• _WHAT YOU NEED TO DO_:
Answer these questions from the cockatiel egg-laying guide:
(a) For about how long are cockatiel eggs incubated before they hatch?
(b) What is egg-binding?
(c) What is calcium essential for?

=== EXCERPT TO READ ===

Can Cockatiels Die from Laying Eggs? A Guide to Cockatiel Health and Care.

Egg-laying is a natural process in female cockatiels. The eggs are laid in a nest that the female creates by shredding paper, cardboard, or other nesting materials. The eggs are incubated for around 18-21 days until they hatch.

Factors Affecting Egg Production

Several factors can affect egg production in cockatiels. These include age, health, diet, environment, and breeding activity. As cockatiels age, their fertility declines, and they may lay fewer eggs. Poor health and nutrition can also affect egg production. Stressful or unhealthy living conditions can cause female cockatiels to stop laying eggs altogether.

Can Cockatiels Die from Laying Eggs?

While egg-laying is a natural process for female cockatiels, it can lead to complications that can be fatal.

Complications from Egg Laying

One of the most common complications of egg-laying is egg-binding, a condition where the egg becomes stuck in the reproductive tract. If the egg is not passed within a few hours, it can cause infection, organ damage, and eventually death.

Another complication is calcium deficiency, which can occur if the female cockatiel is laying too many eggs. Calcium is essential for eggshell formation, and if the bird is not getting enough calcium in its diet, it can lead to brittle or soft-shelled eggs, which can break inside the bird and cause infection.

=== DATASET RECORDS ===

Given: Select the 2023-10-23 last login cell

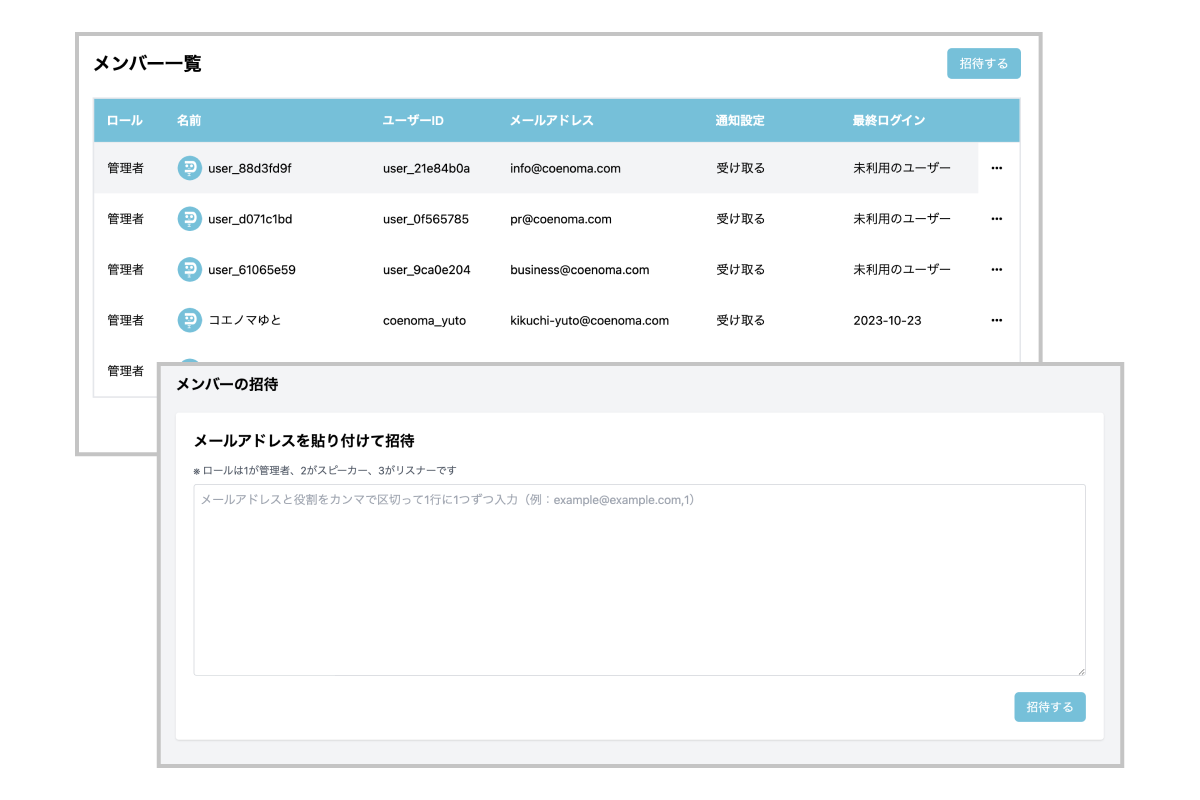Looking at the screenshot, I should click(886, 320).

===
=== DATASET RECORDS ===

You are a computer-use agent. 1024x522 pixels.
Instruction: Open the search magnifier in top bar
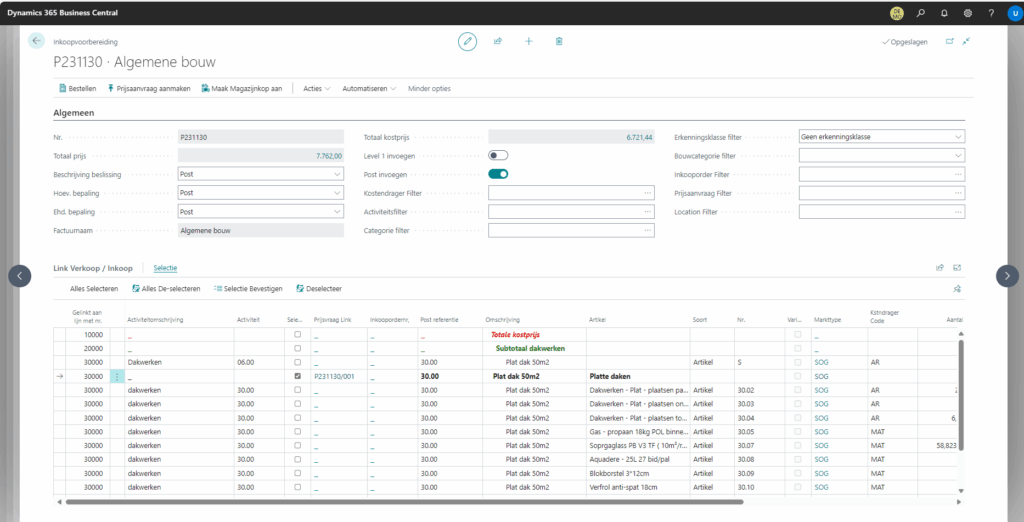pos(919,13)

===

• _SOLVED PROBLEM_:
(a) Around 18-21 days.
(b) A condition where the egg becomes stuck in the reproductive tract.
(c) Eggshell formation.